━━━━━ Bloc de texte

L’artiste qui cachait soigneusement ses mécanismes ne serait pas heureux de voir des fils électriques pendre sous certaines pièces. L’article de Guy Duplat sur Paul Gillard, « l’homme qui répare les œuvres de Pol Bury », explique les problèmes de conservation et l’instauration de pauses pour éviter l’usure trop rapide. Quoi qu’il en soit, je vous invite à faire l’expérience de la lenteur et du hasard avec Pol Bury, artiste et poète : « Le cube caressé prend de la rondeur (pour peu, on l’entendrait ronronner). »

Commentaires

  • Coup de cœur effectivement pour ce paravent "chinoisant" !!! Les créations sont joyeuses, on sent l'amusement de l'artiste à étudier des formes et leurs comportements, c'est poétique. Je vais aller voir ses peintures. Merci Tania, je ne connaissais pas cet artiste et c'est toujours enrichissant de faire des découvertes. Bises et douce journée à toi. brigitte

  • Tu ne trouveras pas beaucoup de toiles de Pol Bury en ligne, je le crains, en tout cas je n'ai pas trouvé celles qui m'avaient plu à l'expo mais que mes photos sans flash ne rendent pas bien. Je t'en enverrai une.
    J'aime aussi ce côté ludique dans la création, avec une grande sobriété, et beaucoup de ses oeuvres en bois. Bises.

  • je suis impatiente d'y aller moi aussi :)
    merci pour ce billet qui m'en donne encore plus envie

  • Félicitations à Tania d'avoir réalisé la prouesse de parler de cet art devenu indéfinissable et controversé. Elle le fait avec adresse, clarté, sans prendre position et avec intelligence. De nos jours l'art ou les beaux-arts sont galvaudés et les critiques sont en transes ! Celui qui nous est présenté a de l'imagination dans l'insolite et c'est ce côté que j'apprécie.

  • @ Niki : Bonne visite, Niki !

    @ Doulidelle : Cher Doulidelle, merci pour ton éloge. Pour ce qui est de donner mon avis, plusieurs réponses à te donner : d'abord, je ne parle en principe jamais de ce que je n'aime pas du tout (que ce soit en littérature ou en art), ensuite j'essaie de décrire objectivement ce que j'ai vu, ce que l'artiste propose, plutôt que de juger. Enfin, j'exprime tout de même mon degré d'enthousiasme, volontairement et sans doute involontairement. Oui, Pol Bury surprend, amuse, j'aime sa fantaisie. Il faut bien sûr que le visiteur soit d'accord de prendre le temps et d'entrer dans son jeu. Bonne soirée !

  • tu vois, moi je ne le connais que de nom, j'ai l'impression de voir ces oeuvres pour la première fois!

━━━━━━━━━━
━━━━━ Entrées de l'exercice

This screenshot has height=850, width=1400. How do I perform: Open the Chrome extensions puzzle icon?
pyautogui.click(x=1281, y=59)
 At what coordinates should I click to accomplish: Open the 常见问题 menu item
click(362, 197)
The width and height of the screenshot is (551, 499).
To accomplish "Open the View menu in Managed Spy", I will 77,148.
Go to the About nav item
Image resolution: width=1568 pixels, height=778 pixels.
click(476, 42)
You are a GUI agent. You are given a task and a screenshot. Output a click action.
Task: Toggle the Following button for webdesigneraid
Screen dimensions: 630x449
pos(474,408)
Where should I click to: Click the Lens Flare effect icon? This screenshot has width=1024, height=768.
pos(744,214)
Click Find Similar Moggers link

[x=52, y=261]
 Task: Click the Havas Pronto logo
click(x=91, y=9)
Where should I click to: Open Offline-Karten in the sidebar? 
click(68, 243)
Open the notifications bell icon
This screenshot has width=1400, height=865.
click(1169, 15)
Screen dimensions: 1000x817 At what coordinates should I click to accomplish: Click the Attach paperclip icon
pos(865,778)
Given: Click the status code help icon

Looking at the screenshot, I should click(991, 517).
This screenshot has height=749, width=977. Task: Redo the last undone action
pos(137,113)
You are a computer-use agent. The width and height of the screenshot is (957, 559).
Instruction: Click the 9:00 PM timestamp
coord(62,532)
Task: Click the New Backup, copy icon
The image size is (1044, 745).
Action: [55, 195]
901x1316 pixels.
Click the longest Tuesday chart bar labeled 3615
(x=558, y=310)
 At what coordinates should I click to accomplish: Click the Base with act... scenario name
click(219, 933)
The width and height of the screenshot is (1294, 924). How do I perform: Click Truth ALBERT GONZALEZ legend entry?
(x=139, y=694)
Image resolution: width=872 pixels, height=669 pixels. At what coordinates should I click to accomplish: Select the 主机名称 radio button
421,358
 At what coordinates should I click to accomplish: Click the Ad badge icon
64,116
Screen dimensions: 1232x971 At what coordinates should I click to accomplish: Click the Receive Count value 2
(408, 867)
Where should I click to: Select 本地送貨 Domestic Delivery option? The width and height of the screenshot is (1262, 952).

━━━━━━━━━━

— Consignes —
A: D'après le texte sur Pol Bury, qui a écrit l'article consacré à Paul Gillard ?
B: Restituez sous forme de liste JSON de chaînes, à raison d'une chaîne par ligne et sans les lignes vides, les entrées depuis la ligne qui contient « 901x1316 pixels. » jusqu'à la fin des entrées, ces deux bornes comprises.
Le texte et les entrées n'ont aucun lien entre eux.

— Réponses attendues —
A: Guy Duplat.

B:
[
  "901x1316 pixels.",
  "Click the longest Tuesday chart bar labeled 3615",
  "(x=558, y=310)",
  " At what coordinates should I click to accomplish: Click the Base with act... scenario name",
  "click(219, 933)",
  "The width and height of the screenshot is (1294, 924). How do I perform: Click Truth ALBERT GONZALEZ legend entry?",
  "(x=139, y=694)",
  "Image resolution: width=872 pixels, height=669 pixels. At what coordinates should I click to accomplish: Select the 主机名称 radio button",
  "421,358",
  " At what coordinates should I click to accomplish: Click the Ad badge icon",
  "64,116",
  "Screen dimensions: 1232x971 At what coordinates should I click to accomplish: Click the Receive Count value 2",
  "(408, 867)",
  "Where should I click to: Select 本地送貨 Domestic Delivery option? The width and height of the screenshot is (1262, 952)."
]